Sesso, questo sconosciuto.
Saremo pure nel 2016, ma ci sono certi argomenti che saranno sempre considerati un mistero per l’uomo. Il sesso è uno di questi. L’energia sessuale è forse la più grande ed inarrestabile forza dell’universo: smuove la materia, attrae le persone le une alle altre, fa nascere la vita. Quando si parla di sesso siamo portati a considerarne sempre l’aspetto più carnale e lascivo e molto spesso perdiamo di vista l’importanza che esso ha nelle nostre vite, non solo umanamente ma soprattutto chimicamente. Millenni di tabù e vergogna hanno reso il sesso un qualcosa di cui avere paura, un argomento di cui è vietato parlare, un aspetto della nostra vita da tenere nascosto. Ma il sesso è la cosa più naturale che un essere umano possa fare. Col tempo le cose si sono evolute ovviamente e ciò che ha comportato questa evoluzione è senza dubbio il fatto di aver iniziato a considerare il sesso non più come un’azione necessaria ma quanto piuttosto come un’attitudine naturale, scientificamente spiegabile. Nel corso della storia milioni e milioni di artisti, poeti, scrittori, scienziati, registi, pittori hanno provato a spiegare questa forza primordiale e nonostante questo l’argomento rimane ancora avvolto nella più fitta delle nebbie. Probabilmente è un bene, perchè come fare a spiegare un’esperienza così trascendentale? Una risposta univoca sarebbe impossibile. Ma forse tentare almeno di conoscerla può aiutare a non averne più paura, e per paura s’intente socialmente e culturalmente. Ecco di cosa parla Masters of Sex.

Masters of Sex è una storia che parla di sesso, di esseri umani che fanno sesso e di come il sesso cambia la loro vita e la loro percezione della realtà. L’assunto di base è lo studio segretissimo che il Dottor Bill Masters e la sua segretaria/assistente/amante Virginia Johnson compiono nel tentativo di sondare la sessualità maschile e femminile, ma così facendo la serie analizza uno dei misteri più ancestrali dell’umanità. Masters of Sex (che già nel titolo gioca maliziosamente con le parole) racconta appunto la storia vera di William Masters e Virginia Johnson, la coppia che nei morigerati anni ’50 fu la prima a compiere le prime ricerche sulla sessualità umana.

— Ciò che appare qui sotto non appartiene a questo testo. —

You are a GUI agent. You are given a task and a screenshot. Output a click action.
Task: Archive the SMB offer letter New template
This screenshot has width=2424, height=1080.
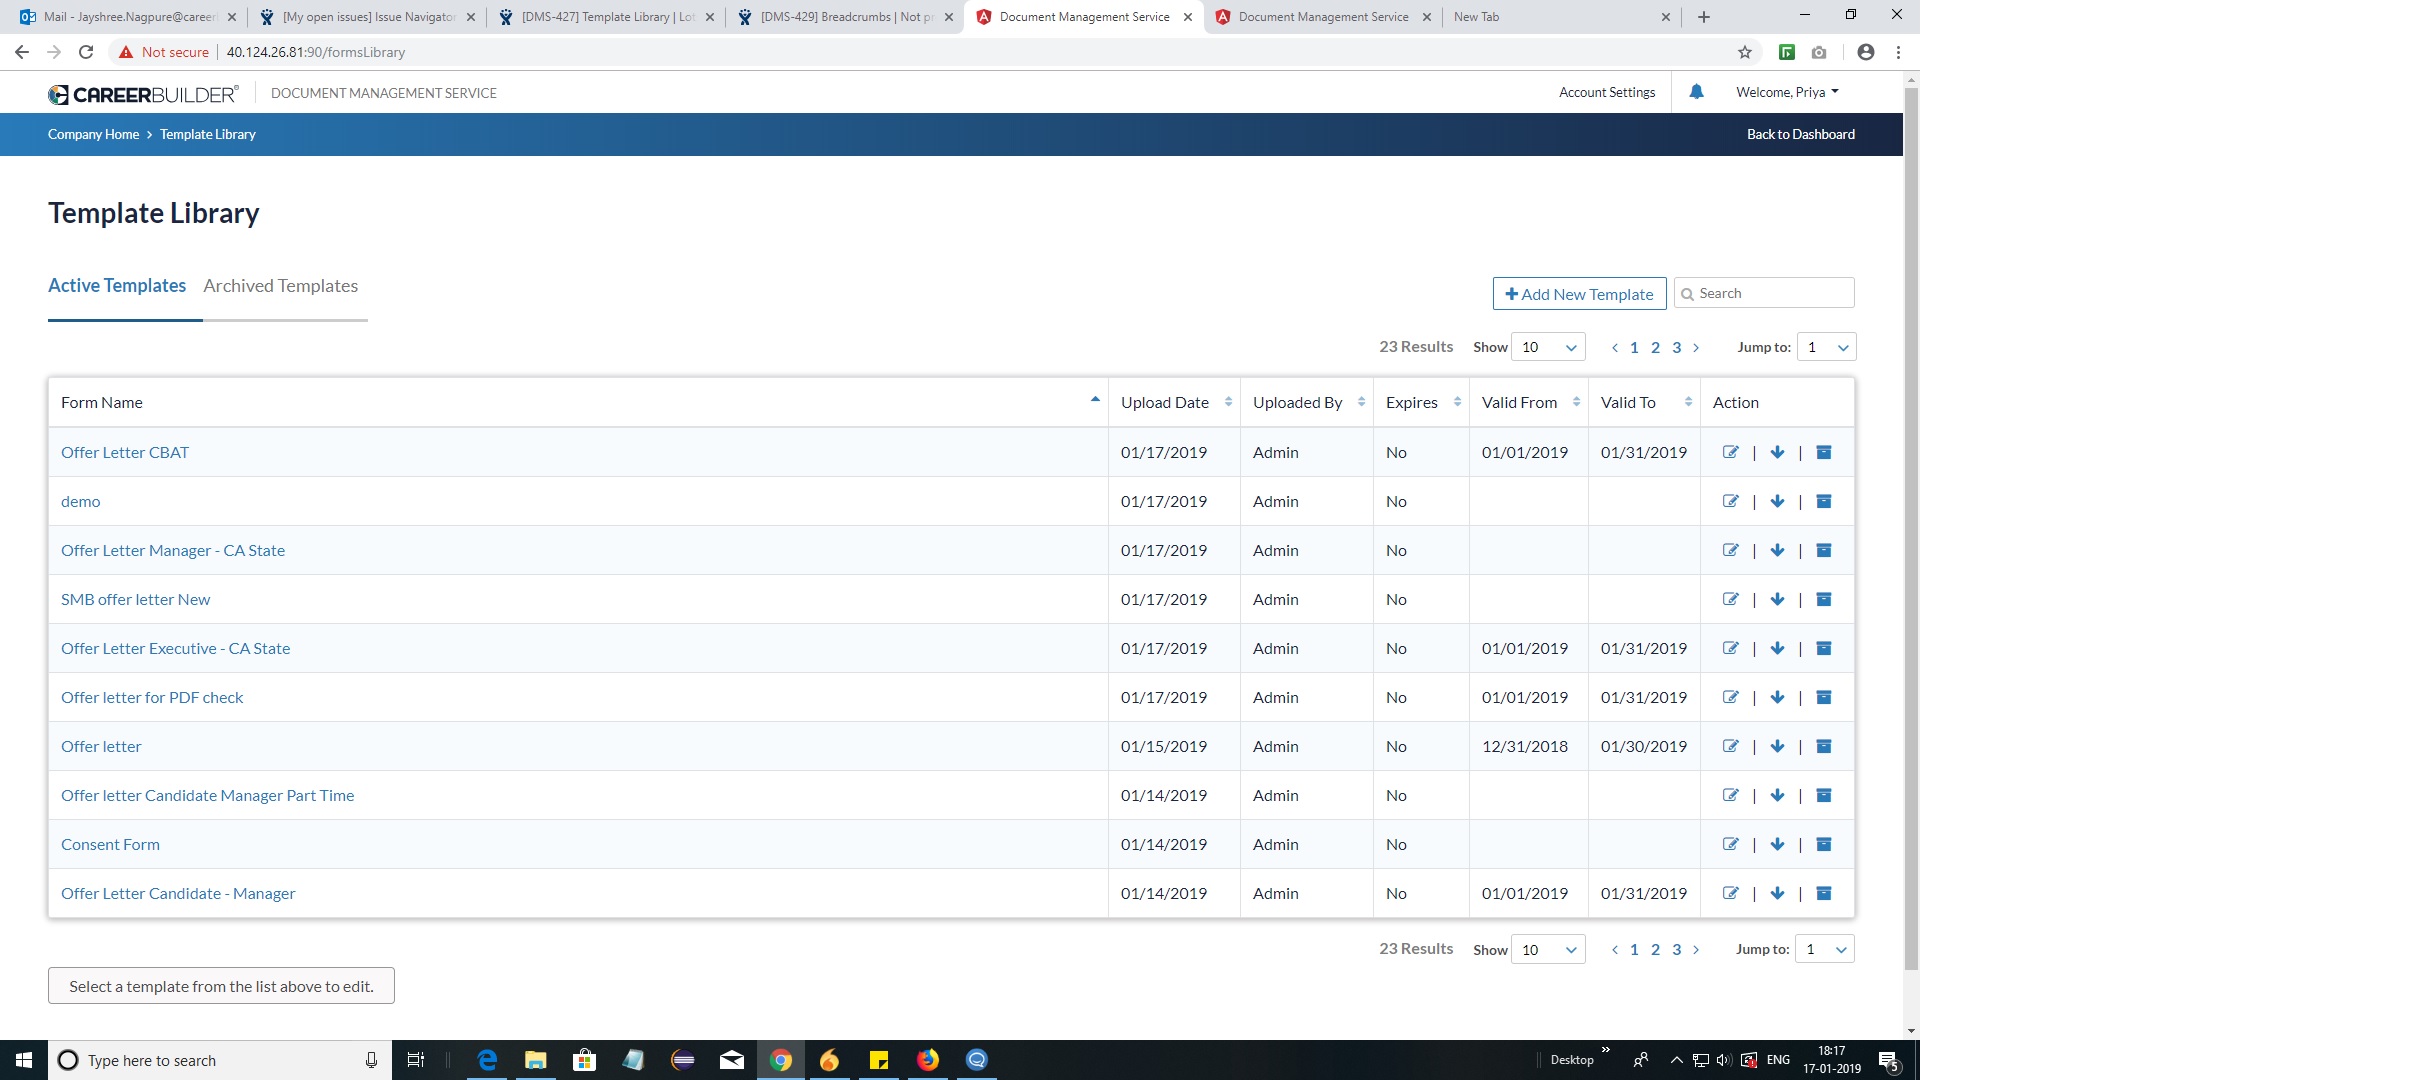tap(1823, 599)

La serie, creata da Michelle Ashford in onda sul canale Showtime, si basa sul libro di Thomas Maier, “Masters of Sex: The Life and Times of Williams Masters and Virginia Johnson”, una raccolta di interviste attraverso le quali Maier indaga le vite dei due sessuologi e soprattutto il loro lavoro sulla sessualità, un lavoro innovativo che contribuì a mostrare per la prima volta il sesso da un punto di vista scientifico ed a demolire molti miti radicati nella cultura occidentale. La serie si muove attraverso gli undici anni durante i quali i due studiosi realizzarono le loro ricerche, senza paura del pregiudizio, in un territorio spinoso ed inesplorato. Non solo scienza però: in Masters of Sex infatti non si resta chiusi in un laboratorio, ma ci si concentra anche sulla relazione tra i due protagonisti, sulla loro vita privata e sulla crescita del loro rapporto, che da professionale passerà ad essere qualcosa di più. A dare corpo a questi due personaggi così affascinanti troviamo l’attore inglese Michael Sheen e la magnetica Lizzy Caplan, entrambi così tanto calati nei loro ruoli da risultare quasi irreali. Ma prima di passare all’analisi di questa serie tv elegantemente bollente, è necessario un piccolo excursus storico sulle figure di questi due scienziati che furono pionieri della Rivoluzione Sessuale negli anni’50.

Non abbiate paura e venite a dare un’occhiata a Masters of Sex.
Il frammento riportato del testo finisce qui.